When I cast my vote yesterday, the many San Francisco ballot measures were my primary reason for going to the polls. As usual, some results went my way, and some did not. But from my perspective, one of the most important defeats was not in my own city. It was in Houston, Texas, where voters defeated a proposed equal rights ordinance that would have banned discrimination against oppressed people, including trans people, in employment, housing, and public accommodations.

The reason? Hate campaigns that convinced voters that men would take advantage of the legislation to prey on women in restrooms and locker rooms. Because once again, transmisogyny rules the day. Many people simply refuse to believe that trans women are actually women, and not men dressed as women. Despite a complete lack of of evidence that allowing trans people to use the correct restrooms has resulted in any increase in sexual harassment or assaults (which are already illegal in any case), cissexists refuse to acknowledge that we just need to pee.
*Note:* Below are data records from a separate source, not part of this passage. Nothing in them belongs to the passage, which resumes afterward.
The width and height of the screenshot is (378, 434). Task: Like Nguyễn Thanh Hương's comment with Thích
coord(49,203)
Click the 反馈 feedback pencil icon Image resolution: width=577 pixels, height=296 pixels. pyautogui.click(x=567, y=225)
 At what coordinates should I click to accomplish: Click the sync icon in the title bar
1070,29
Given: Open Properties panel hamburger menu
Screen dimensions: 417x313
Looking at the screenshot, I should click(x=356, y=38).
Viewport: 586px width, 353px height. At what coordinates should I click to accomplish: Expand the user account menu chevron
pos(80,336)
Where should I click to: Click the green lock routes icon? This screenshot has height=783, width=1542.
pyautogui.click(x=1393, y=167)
The growth of anti-trans sentiment is the flip side of visibility. Trans people – trans women of color in particular – are not immune from violence or discrimination anywhere. In the wake of the Houston defeat, the Transgender Law Center has alerted supporters to fight a trans discrimination initiative here in California.

The victims of this hate have done nothing to deserve their fate. Look at the little girl pictured at the top of this post, singing at the Trans March. Her name is Emmie. I don’t know much about her, but I do know that she is a girl, and that she would be very out of place in a boy’s restroom. Who cares what her chromosomes are, or what genitals she has? What kind of warped person wants to know what is between a child’s legs before they’ll allow them to use a restroom?
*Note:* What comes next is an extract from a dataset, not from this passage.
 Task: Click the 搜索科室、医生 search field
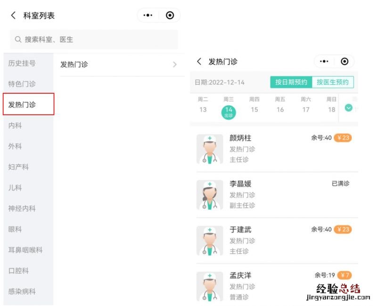(x=94, y=40)
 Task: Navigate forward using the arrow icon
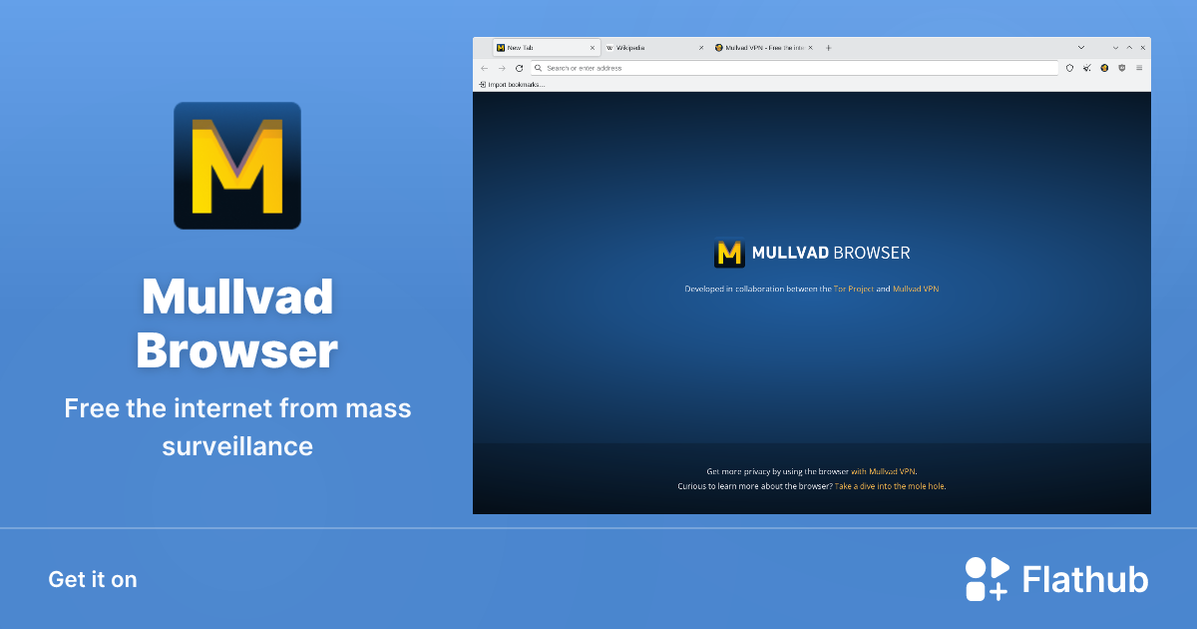(x=502, y=68)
Trans girls are girls. Trans women are women. They use restrooms for the same reason as any other girls and women do. Let them go in peace.

Election Day

[Image: Sunset at the National Mall, Washington D.C. ]
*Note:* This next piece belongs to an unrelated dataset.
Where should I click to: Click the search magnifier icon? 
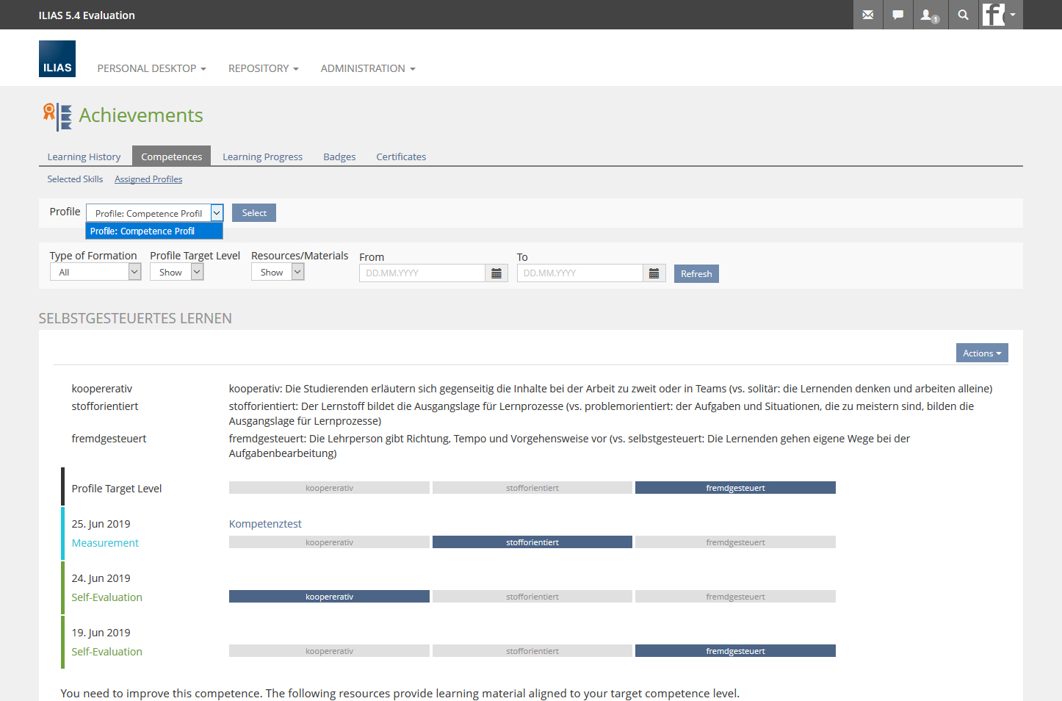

Tomorrow is Election Day in the USA. As I have done virtually every year since I first became eligible in 1988, I will be casting a ballot. But I’m not excited about it, because I know that “electable” politicians do not support what is most important to me: True equity and justice for all, regardless of gender, race, sexual orientation, or species.

Unlike many progressives, I don’t subscribe to the “lesser of two evils” rhetoric. First of all, as I’ve written before, I don’t believe people are evil or good; rather, people only take more or less harmful actions. Nor do I say that there is no difference between the Democrats and the Republicans. I’m simply too radical to support the two-party system, and I don’t want to vote for someone whose positions I don’t like.

Ultimately, all major parties in this country uphold capitalism, which I can no longer support. I was registered with the Green Party for a long time, but when I changed my name last year I updated my voter registration to “Decline to State.” (Unfortunately I failed to realize that by registering to vote online, I would be added to a zillion mailing lists.) I still review the Green Party endorsements, but generally I vote only for ballot measures and non-partisan offices.

We do have a lot of measures on the ballot here in San Francisco, so I’ll be glad to exercise my civic duty in trying to make this ridiculously expensive city more livable.  I’ve posted before about Proposition I; I won’t make any other endorsements here. Wherever you live, if you’re eligible to vote, I encourage you to read the ballot, not just the political ads, and make your own informed decisions.